The English Patient
This succulent film, winner of a considerable number of awards, is probably one of those few cinematic adaptations which rise above their literary sources. An unsurprising assessment given that the whole premise is standard modern novel fare: shortly after the Second World War, a severely burned patient (Ralph Fiennes), English only in manner and mastery of the language, lies in a hospital bed in an Italian villa and tells a tale of love lost. His nurse (Juliette Binoche) indulges him knowing all the while that even in these pacific surroundings he will not last more than a month. The narrative unfolds in pieces, flashbacks of moments that mattered to the Patient, points of emotions and thoughts that seem now, in death’s proximity, essential to understanding his personality and soul. There is nothing original nor offensive about such a premise, which is ultimately a diary composed by a mystery writer with aesthetic pretensions. The payoff will not nearly be as scintillating as the telling, but that we already know as well.
Over time we come to see that the so-called English Patient is really a Hungarian, Count László de Almásy, and that the love of his short life was a married woman called Katherine Clifton (Kristen Scott Thomas). Katherine’s fate can only have been tragic in light of the apathy with which the Count faces his final days, but this again is no surprise. Something so designed for disaster can only be redeemed by art, beautiful prose and ideas woven into lush scenery that spread like nymphaeaceae across a lake. Speaking at length pains the Count, a devoted student of this Greek historian; so in good literary fashion he shrouds his desires and thoughts in paradigms lifted from books more real to him than the life he is about to relinquish. In this type of situation even poems, the most touching that his mind could retain, would not be out of place. But we do not get poems. The film’s late director smartly substitutes pictures for scenes, especially between Katherine and her lover, and allows his talented cast to improvise on the standard forbidden wartime love theme that in lesser hands could easily have succumbed to some of cinema’s most tedious clichés. Fiennes and Thomas are not only superb, they are convincing both as a couple (which is easy given their chemistry) and as individuals who will themselves towards doom all the while persuaded that what they have cannot be anything less than right. The scenes in North Africa, where the real Almásy spent years researching ethnographic obscurities, are gorgeous and filled with just enough chiaroscuro to reinvent the patterns they loosely follow. Predictably, Katherine’s husband (Colin Firth) is a pitiable creature who is the Hungarian’s inferior in every way; but Almásy is not without his faults. For all his talent and culture he cannot see how destructive love can be when it becomes a matter of concealment and adventure. You have nothing when you are not ready to or simply cannot show the world in whose arms you truly wish to die. And he and Katherine, so in love yet so aware of how unfair life has been, have barely more than that.
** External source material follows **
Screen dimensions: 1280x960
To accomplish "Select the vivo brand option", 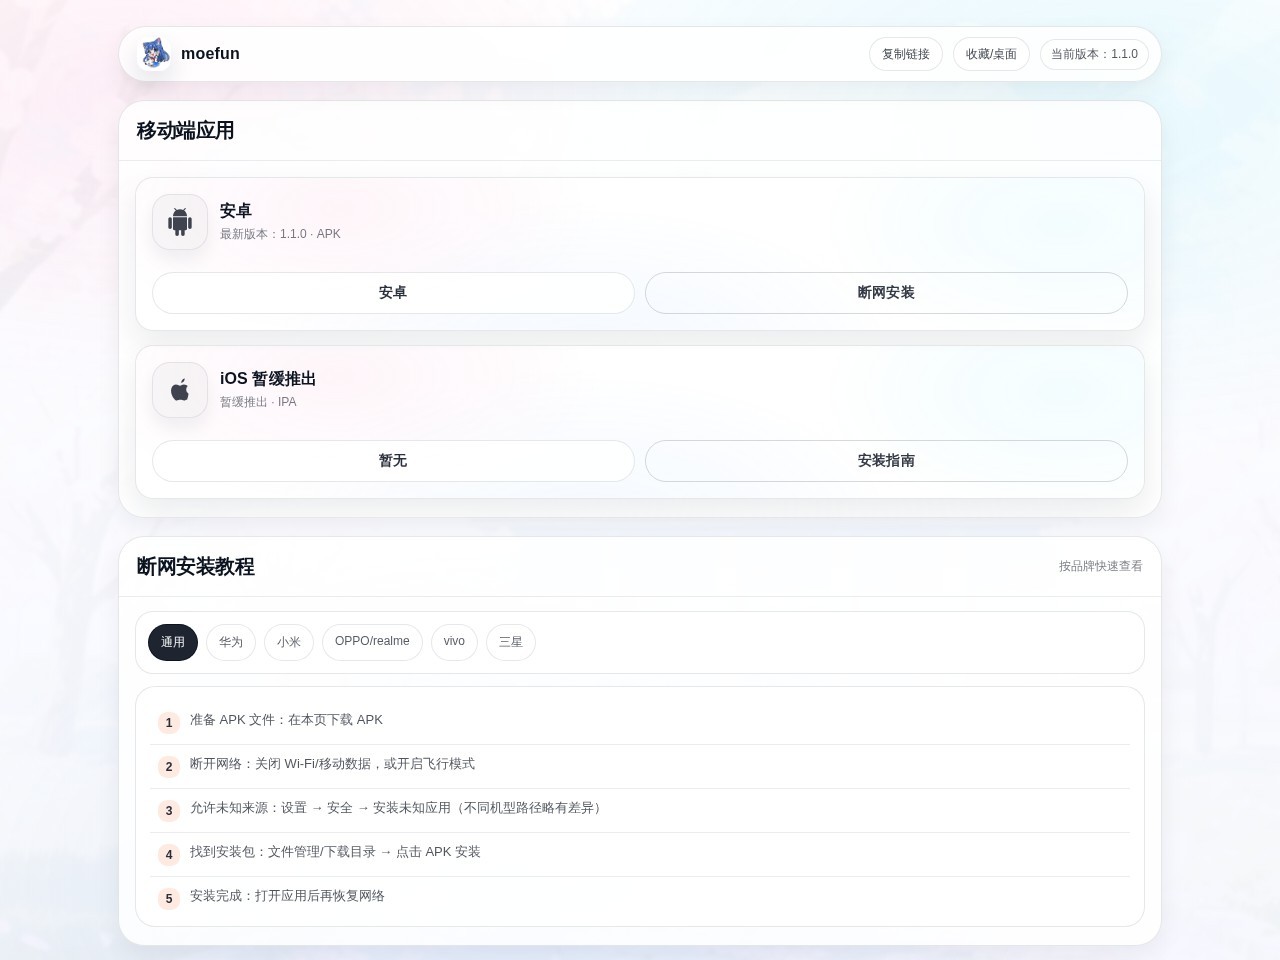I will (x=454, y=642).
Without huddling another work under this review’s shade, I should add that the strength of the film, Katherine and Almásy, is watered down in the book to an affair parallel to another love story, as if mimicking the quartet format made popular by this famous man of letters. The nurse, whose name is Hana, spends a great deal of the novel intertwined with the sapper Kip (Naveen Andrews), an Anglo-Indian who provides a convenient postcolonial touchstone for the novel’s themes. Kip is a wise and thoughtful figure, often brooding so that his mood matches the color of his skin – a horrific cliché which should tell you exactly how little effort was put into making him original. Moreover, as a sapper, it is his task to remove the mines placed beneath the good earth by the barbarian Europeans whose languages he speaks and whose women he has loved. I should and will leave the matter at that. There is also another character of considerable force bearing the name of an Italian painter (Willem Defoe). If the film were an engine, he would certainly be the wrench that derails the whole exercise and makes a few decisions that can only be described as cowardly. The agenda of this Caravaggio, like that of art itself, is gain. But while an artist wants to gain in talent and experience to achieve self-perfection, this Caravaggio has no qualms about selling people off for a handful of silver. And maybe he keeps his hands stretched out towards the sky just a bit too long.
Reader Comments (4)
"You have nothing when you are not ready to or simply cannot show the world in whose arms you truly wish to die."
Hadi, once again, wonderful, wonderful!
I now demand an exegesis of Chekhov's Lady with the Dog, specifically, how a story with such a thin plot and simple style, only a few pages long, and in translation to boot, can devastate a reader's soul and leave, on the heart, a permanent scar.
Ah yes, that Dama and her sobachka. That's still one of my favorites. Wish to be granted soon, mee lad.
Great review. I totally agree, book was inferior to the film. Especially all of that crap about Hiroshima in the book just rubbed this Conservative the wrong way.
I mean, Imperial Japan was not innocent, and that whole long discussion of the Asian races getting abused by the West just distracted from the book's greater themes.
I have not seen this movie in years, i would like to see it again. I have noticed that people either love the film, or they think it is melodramatic garbage. There is no inbetween
Thanks for your comments, William. The film in question is definitely worth re-viewing despite its melodramatic meandering; I believe I have seen it three times since catching it one spring afternoon in the greater Boston area in 1997.